··· Quoted text ···
Based on the option (i.e. opt) specified in the call, OSQDel() will either delete the queue only if no tasks are pending on the queue (opt == OS_DEL_NO_PEND) or, delete the queue even if tasks are waiting (opt == OS_DEL_ALWAYS).
(5) When opt is set to OS_DEL_NO_PEND and there is no task waiting on the queue, OSQDel() starts by returning the queue control block to the free list.
(6)
(7) OSQDel() then marks the ECB as unused and the ECB is returned to the free list of ECBs. This will allow another message queue (or any other ECB based object) to be created.
(8) You will note that OSQDel() returns a NULL pointer since, at this point, the queue should no longer be accessed through the original pointer. Because of this, you should call OSQDel() as follows:
QPtr = OSQDel(QPtr, opt, &err);
OSQDel() returns an error code if there were task waiting on the queue (i.e., OS_ERR_TASK_WAITING) because by specifying OS_DEL_NO_PEND you indicated that you didn’t want to delete the queue if there are tasks waiting on the queue.
(9)
(10) When opt is set to OS_DEL_ALWAYS then all tasks waiting on the queue will be readied. Each task will think it received a message when in fact no message has been sent. The task should examine the pointer returned to it to make sure it’s non-NULL. Also, you should note that interrupts are disabled while each task is being readied. This, of course, increases interrupt latency of your system.
(11) OSQDel() then returns the queue control block to the free list.
(12)
(13) Once all pending tasks are readied, OSQDel() marks the ECB as unused and the ECB is returned to the free list of ECBs.
(14) The scheduler is called only if there were tasks waiting on the queue.
(15) Again, you will note that OSQDel() returns a NULL pointer since, at this point, the queue should no longer be accessed through the original pointer.
Waiting for a message at a queue (blocking), OSQPend()
The code to wait for a message to arrive at a queue is shown in Listing 11.3.
void *OSQPend (OS_EVENT *pevent, INT16U timeout, INT8U *err)
{
#if OS_CRITICAL_METHOD == 3
OS_CPU_SR cpu_sr;
#endif
void *msg;
OS_Q *pq;
if (OSIntNesting > 0) { (1)
*err = OS_ERR_PEND_ISR;
return ((void *)0);
}
#if OS_ARG_CHK_EN > 0
if (pevent == (OS_EVENT *)0) { (2)
··· Provided records ···
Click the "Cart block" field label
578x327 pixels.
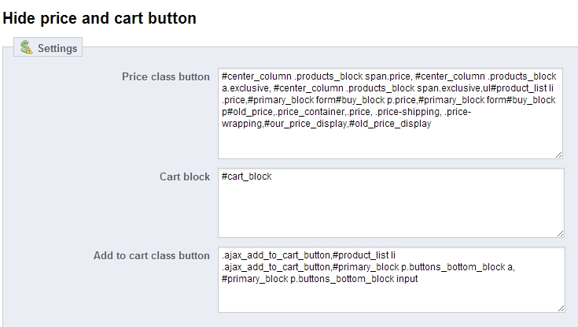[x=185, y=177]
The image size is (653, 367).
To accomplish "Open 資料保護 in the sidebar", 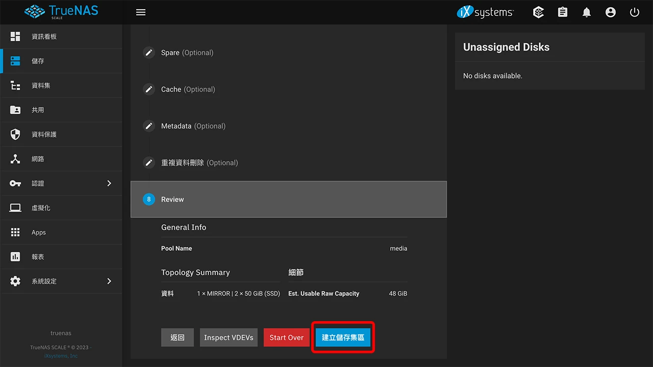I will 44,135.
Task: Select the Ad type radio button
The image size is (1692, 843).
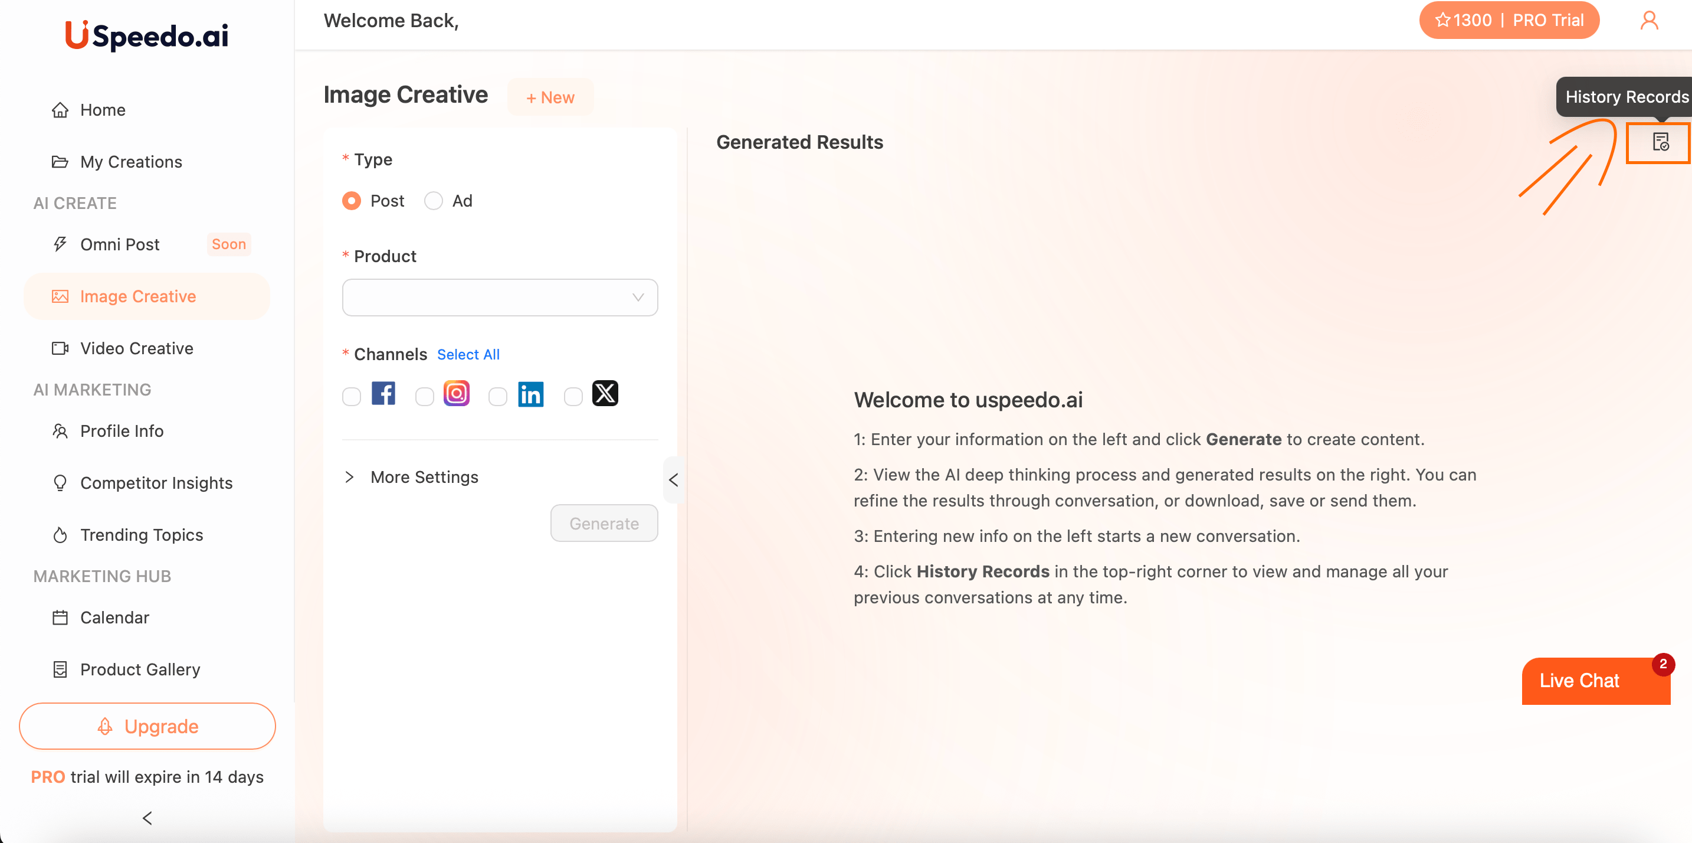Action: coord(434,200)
···
Tasks to perform:
a. Do these statements agree with the OSQDel() excerpt? (i) With OS_DEL_ALWAYS, interrupts stay enabled while each waiting task is readied. (ii) The scheduler is called only when tasks were waiting on the queue. (iii) After deleting the queue, OSQDel() hands back the original queue pointer. For each, answer yes or no and quote the words that decide it.
b. Set down the stretch of the OSQDel() excerpt from "(7) OSQDel() then" through "to be created.".

Solutions to each task:
a.
(i) No: "interrupts are disabled while each task is being readied."
(ii) Yes: "The scheduler is called only if there were tasks waiting on the queue."
(iii) No: "OSQDel() returns a NULL pointer since, at this point, the queue should no longer be accessed through the original pointer."

b.
(7) OSQDel() then marks the ECB as unused and the ECB is returned to the free list of ECBs. This will allow another message queue (or any other ECB based object) to be created.